Have you ever met a couple for the first time and found the husband and wife to be opposite in so many ways, that you wondered how they could ever stay happily married?
I have, and I’ve learned much from studying how they treat each other. I met one such couple yesterday.
Kathy, my wife, and I, visited a farmstead out in the middle of wheat fields west of Milton-Freewater, Oregon, to meet with an iron worker who builds utility trailers. We’re looking for a small trailer to pull behind my CRV.
The man we came to see was out working in the yard, and we struck up a conversation right away. He had a strong personality, firm opinions about things, knowledge and wisdom drawn from decades of experience, and bodily signs of wear and tear from the hard work he’d done over his life. He was a smoker. He was an “iron worker,” if there ever was one, and he was a cowboy and proud of it. He was a character, if I may use that word in a polite respectful way.
After getting to know this man and observing some of his very set ways of thinking and reasoning that might make many people uncomfortable, I wondered, “What was his wife like?” I was curious to know what kind of woman would be compatible with this rugged individualist.

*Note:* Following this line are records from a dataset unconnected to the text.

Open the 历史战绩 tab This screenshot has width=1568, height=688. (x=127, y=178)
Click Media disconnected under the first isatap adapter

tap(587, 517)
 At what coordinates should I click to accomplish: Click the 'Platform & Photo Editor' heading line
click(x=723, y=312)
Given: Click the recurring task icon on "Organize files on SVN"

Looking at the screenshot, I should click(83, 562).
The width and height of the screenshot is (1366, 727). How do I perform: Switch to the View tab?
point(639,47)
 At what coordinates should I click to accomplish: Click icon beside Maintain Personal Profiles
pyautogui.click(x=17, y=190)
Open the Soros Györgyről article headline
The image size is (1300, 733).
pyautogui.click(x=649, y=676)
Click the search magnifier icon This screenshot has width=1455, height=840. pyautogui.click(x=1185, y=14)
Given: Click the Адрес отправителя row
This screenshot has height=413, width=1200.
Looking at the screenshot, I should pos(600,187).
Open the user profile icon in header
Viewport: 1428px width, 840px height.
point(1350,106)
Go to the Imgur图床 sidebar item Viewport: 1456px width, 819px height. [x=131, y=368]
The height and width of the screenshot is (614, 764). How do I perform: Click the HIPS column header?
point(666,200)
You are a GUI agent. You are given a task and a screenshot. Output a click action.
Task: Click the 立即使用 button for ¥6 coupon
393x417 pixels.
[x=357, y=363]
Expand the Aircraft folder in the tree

Soon, we went into his house to write up a purchase order, and there we met his wife.
What a sweet dear woman! She looked exactly the opposite of what I had expected. She was anything but rough, tough and strongly opinionated. She was gentle and humble, with a country polish and refinement that spoke well of her.
She’d let her husband ramble on, and then insert some kindly compassionate remark that took the rough edges off his point of view. He would sound mean and tough, and she’d interject that he really had a compassionate heart with a very soft spot.
The more I watched them in action the more I found oneness in their marriage despite their vast personality differences. Underneath the “show,” the back and forth banter, the stories and tales, behind the rough and tough surface of the iron worker, and underneath the serene peace of his wife, was a profound respect and care for each other. It was like the storm needed the peace and the peace needed the storm. And they both knew it. Together, they found a happy middle ground that blessed them both. They had learned to not let personality differences become an issue. They simply let each other be who they were, and they remained in love with the child of God underneath it all.
I have found the same to be true in my marriage. The outward differences mean little in the long run. It’s what you find spiritually in common with each other that has meaning and significance and builds a relationship that endures. It’s called the stuff of love.
Love finds the good and holds on to it, no matter how deep it has to go to discover its treasure. In true love, the earthly characterizations, differences and attitudes don’t matter anymore. For to love, mutual respect, care and admiration is what matters.
This couple had found that mutual respect and it brought love into their marriage and home. I am a better person for noticing it in action.